Una cerimonia in piena regola con il taglio del nastro a tre, Presidente della Regione Toscana, Presidente del Parco e Sindaco di Campo nell’Elba di fronte a un pubblico di circa 80 ospiti con rappresentanze delle Forze dell’Ordine e delle istituzioni e associazioni della comunità locale, del Consiglio Direttivo del Parco, dei dipendenti dell’Ente e delle Guide Parco. Presenti anche i familiari discendenti degli ultimi due agronomi, Giacomo Cusmano e Agostino Petri che hanno abitato l’edificio e la studiosa Dr.ssa Ilaria Monti, curatrice della ricostruzione storica dell’edifico, che ha raccontato ai presenti la storia dell’edificio e il suo significato.
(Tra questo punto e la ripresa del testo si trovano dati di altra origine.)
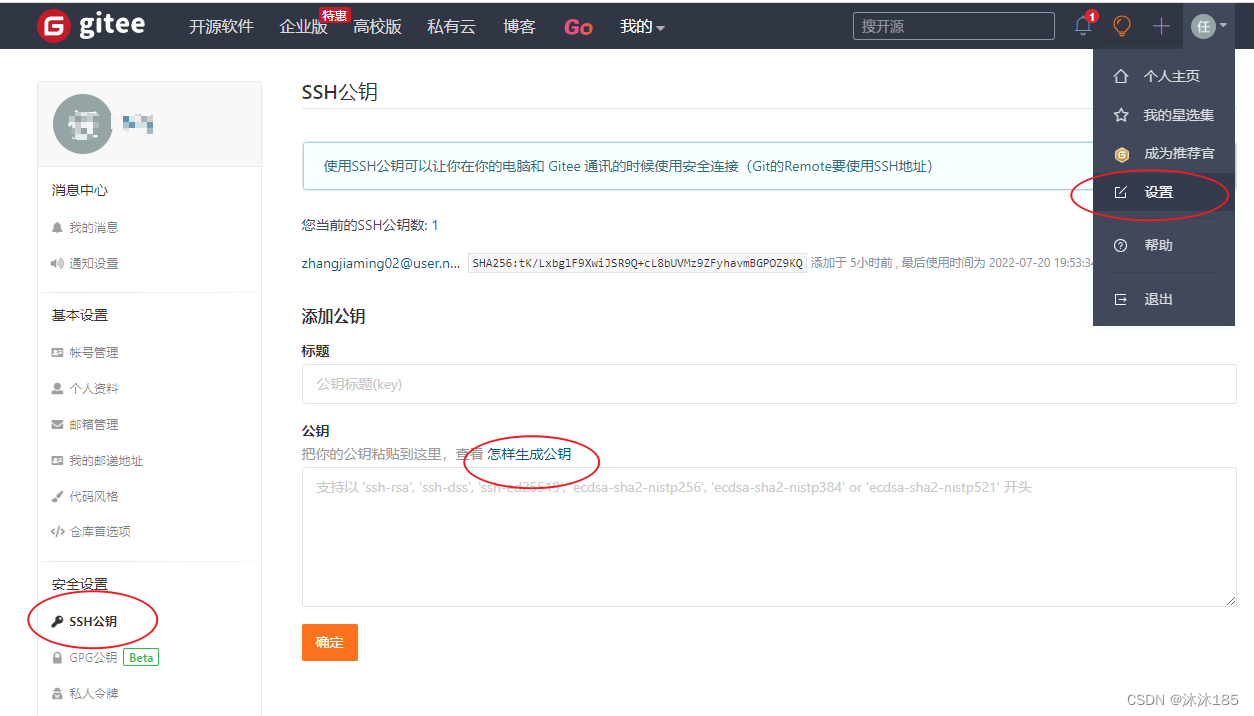Select the SSH公钥 key icon
The image size is (1254, 716).
click(x=58, y=619)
Nel pomeriggio gli ospiti hanno potuto visitare anche il Museo delle Scienze geologiche e archeologiche e le Catacombe paleocristiane con visite guidate dalle Guide Parco

“Per me una grande soddisfazione- ha detto Giampiero Sammuri – poter inaugurare oggi un edificio che pareva impossibile recuperare dato lo stato in cui si trovava, ma ce l’abbiamo fatta. Il Parco ha avuto una spesa importante di circa 2 milioni di euro, che non sarebbe stata sostenibile senza le entrate dei ticket di accesso all’isola, pagati al Parco dai suoi tanti visitatori dal 2000 ad oggi (1.114.386 euro) e con contributo di 300 mila euro del Ministero dell’Ambiente. Voglio ringraziare in modo particolare, oltre al Direttore Maurizio Burlando e agli uffici, l’Arch. Giovanni De Luca che ha messo l’anima in questo progetto molto complesso. Pianosa è meravigliosa– ha aggiunto Sammuri- e densa di storia ed ha un clima che la rende fruibile tutto l’anno, i turisti possono visitare oltre il borgo, il Museo delle scienze, le Catacombe e ora anche la casa dell’Agronomo, oltre alle escursioni in natura. La sfida sarà incrementare la presenza dei visitatori fuori stagione”
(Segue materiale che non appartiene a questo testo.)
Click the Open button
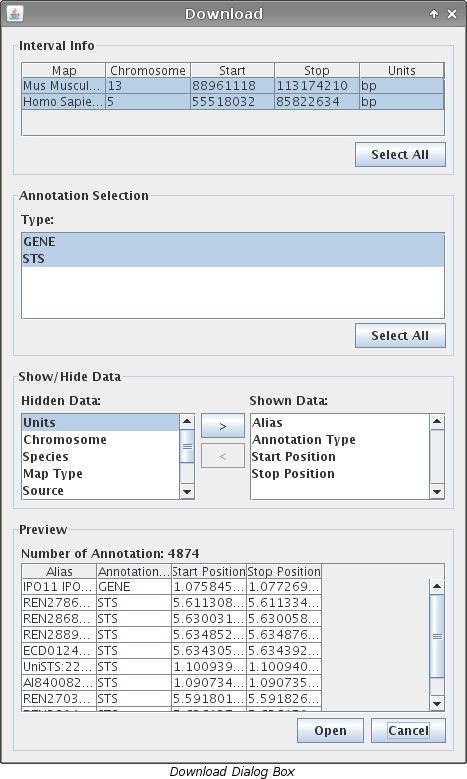This screenshot has width=467, height=779. [330, 730]
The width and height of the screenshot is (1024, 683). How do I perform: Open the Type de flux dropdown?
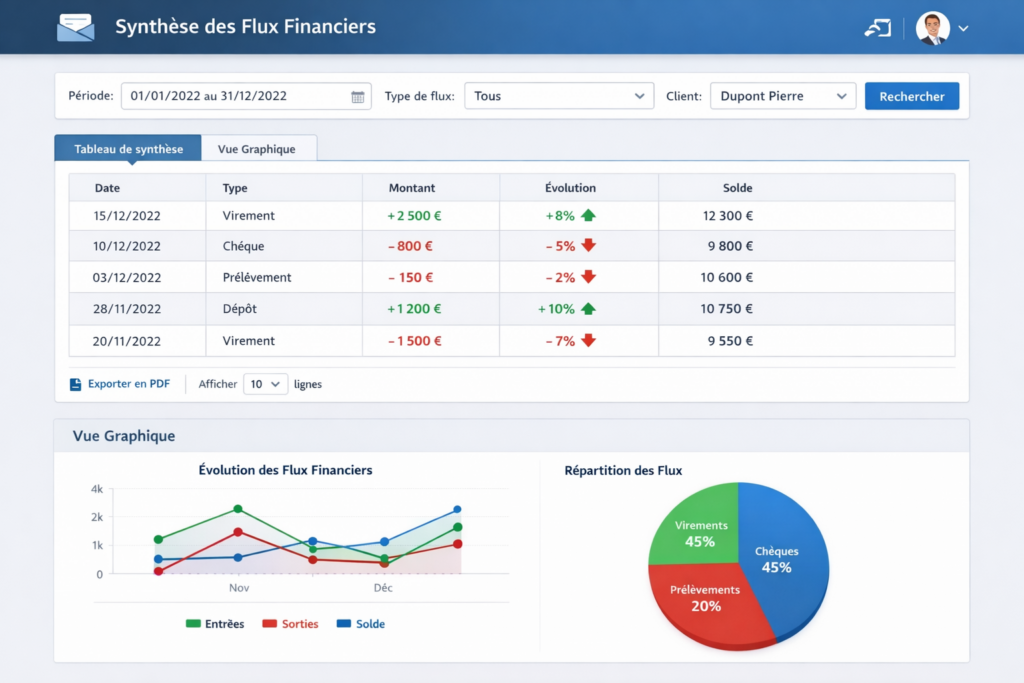tap(559, 96)
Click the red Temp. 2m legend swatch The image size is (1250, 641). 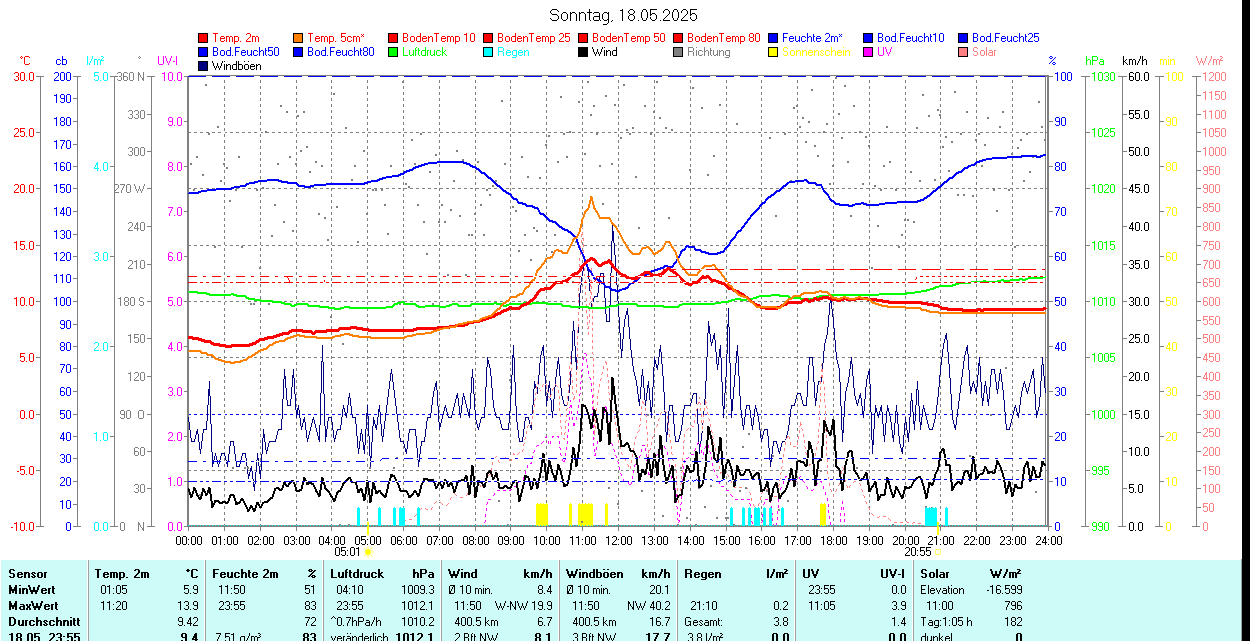(204, 38)
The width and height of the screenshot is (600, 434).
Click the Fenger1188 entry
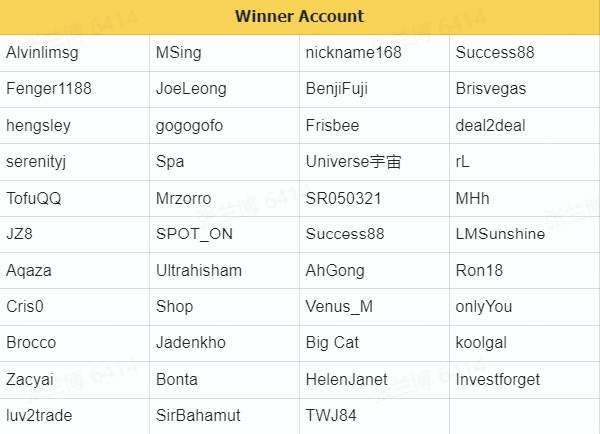49,88
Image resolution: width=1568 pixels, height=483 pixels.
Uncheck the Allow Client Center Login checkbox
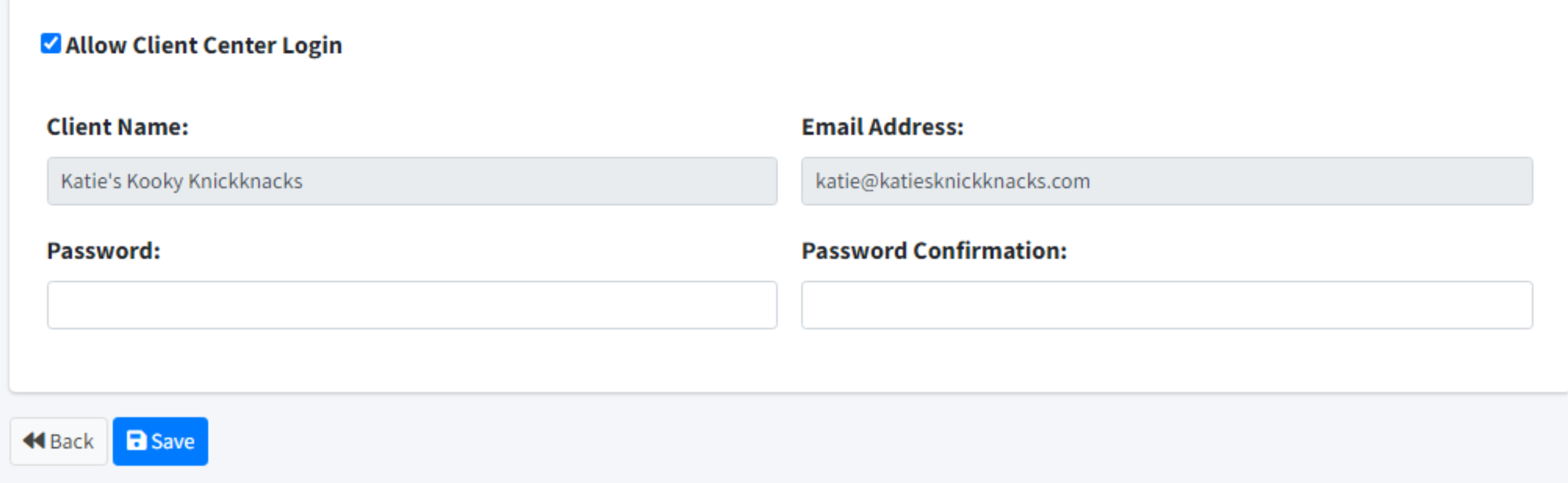(x=51, y=44)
“Un evento simbolico, un segnale importante di rilancio e riqualificazione dell’isola di Pianosa, un’iniziativa che la Regione intende perseguire con determinazione per far conoscere al pubblico quest’angolo incontaminato dell’Arcipelago toscano perla dell’Arcipelago. -ha sottolineato il Presidente della Regione- “La sfida, -ha proseguito- è quella di richiamare investitori pubblici e privati in grado di trasformare Pianosa in un polo di attrazione per un turismo sostenibile, di qualità, limitato, se necessario, anche grazie ad un numero chiuso. Non c’è bisogno di andare alle Seichelles, per trovare un patrimonio naturalistico di bellezza sconfinata ed è con questa consapevolezza che la Regione intende proporre al pubblico la straordinaria ricchezza dell’isola. E lo farà, anche chiedendo all’agenzia del Demanio un altro immobile, da trasformare in un ostello in grado di ospitare giovani, studenti e partecipanti a convegni che potranno, così, apprezzare appieno le caratteristiche e le peculiarità di questo straordinario patrimonio naturale.”
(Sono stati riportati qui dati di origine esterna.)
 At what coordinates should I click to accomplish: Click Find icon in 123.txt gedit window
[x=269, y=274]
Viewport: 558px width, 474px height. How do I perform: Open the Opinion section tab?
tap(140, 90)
“Ricordo il progetto dell’Amministrazione comunale, del Parco, del Demanio e dell’ Associazione Amici di Pianosa per restituire all’isola e al suo borgo una Comunità – ha ricordato il Sindaco Davide Montauti-. Ci abbiamo provato con la partecipazione al Pnrr del Pianosa Rebirth al bando per la rigenerazione culturale, sociale ed economica dei borghi abbandonati. È stato un primo tentativo per far rivivere Pianosa e farla uscire da un degrado sempre più evidente. È necessario che la Regione affianchi l’amministrazione comunale e il Parco per individuare strategie e obiettivi finalizzati al recupero dell’isola. Quello di oggi è stato un primo passo fondamentale”. Nel prossimo futuro l’amministrazione comunale farà un bando per valorizzare e ripristinare le aree agricole. “Queste rappresentano una grande opportunità di sviluppo dell’isola – spiega Montauti -. Un ritorno alla tradizione e alla vocazione agricola dell’isola che ne ha segnato la storia per decenni. Il futuro di Pianosa va costruito insieme: Istituzioni e comunità campese”.